The College of Engineering has an international reputation for electrical and electronics research for energy and advanced semiconductor materials and devices.
Greenhouse gas emission and, consequently, global warming are threatening the global economy and world as we know it. A non-rational use of electrical energy largely contributes to these.
Sustainable energy generation and utilisation is a vital industry in today’s energy thirsty world. Energy generation and conversion, in the most efficient way possible, is the key to reducing carbon emissions. It is an essential element of novel energy power generation system and future transportation systems. The core of an energy conversion system is the power electronics converter which in one hand ensures the maximum power capture from any energy source and on another hand controls the power quality delivered to grid. Therefore the converter parameters such as efficiency, reliability and costs are directly affecting the performance of an energy system.
Transmission and distribution systems will encounter many challenges in the near future. Decentralisation of generation and storage systems has emerged as a promising solution. Consequently, in the near future, a power grid will no longer be a mono-directional energy flow system but a bi-directional one, requiring a much more complex management.
The MSc in Power Engineering and Sustainable Energy is modular in structure. Students must obtain a total of 180 credits to qualify for the degree. This is made up of 120 credits in the taught element (Part One) and a project (Part Two) that is worth 60 credits and culminates in a written dissertation. Power Engineering and Sustainable Energy students must successfully complete Part One before being allowed to progress to Part Two.
Part-time Delivery mode
The part-time scheme is a version of the full-time equivalent MSc in Power Engineering and Sustainable Energy scheme, and as such it means lectures are spread right across each week and you may have lectures across every day. Due to this timetabling format, the College advises that the scheme is likely to suit individuals who are looking to combine this with other commitments (typically family/caring) and who are looking for a less than full-time study option.

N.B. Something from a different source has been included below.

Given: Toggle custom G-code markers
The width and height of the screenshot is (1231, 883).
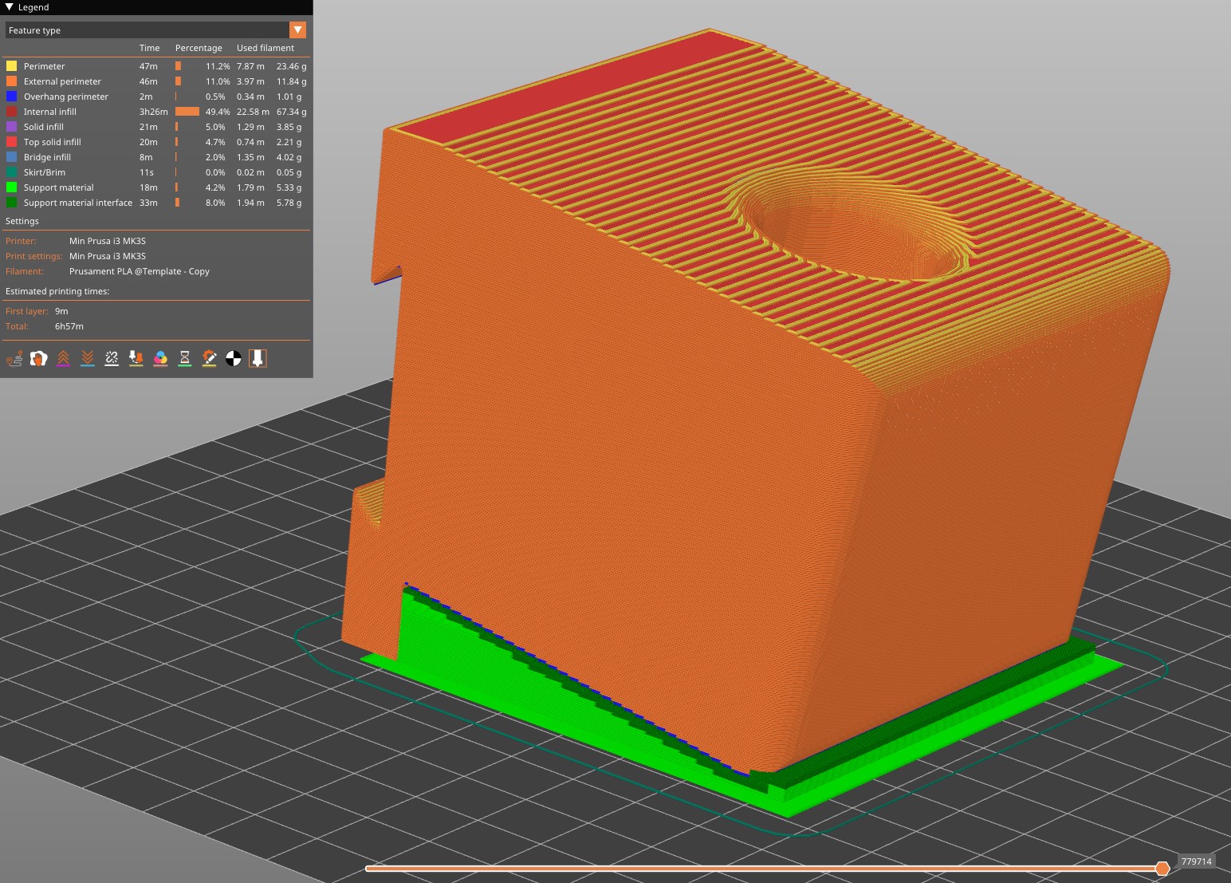Looking at the screenshot, I should click(210, 358).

Those candidates seeking to combine the part-time option with full-time work are unlikely to find the timetable suitable, unless their job is extremely flexible and local to the Bay Campus.
Modules on the MSc Power Engineering and Sustainable Energy course can vary each year but you could expect to study:
Advanced Power Electronics and Drives
Power Semiconductor Devices
Advanced Power Systems
Energy and Power Engineering Laboratory
Power Generation Systems
Modern Control Systems
Wide Band-Gap Electronics
Environmental Analysis and Legislation
Communication Skills for Research Engineers
The new home of MSc in Power Engineering and Sustainable Energy is at the innovative Bay Campus provides some of the best university facilities in the UK, in an outstanding location.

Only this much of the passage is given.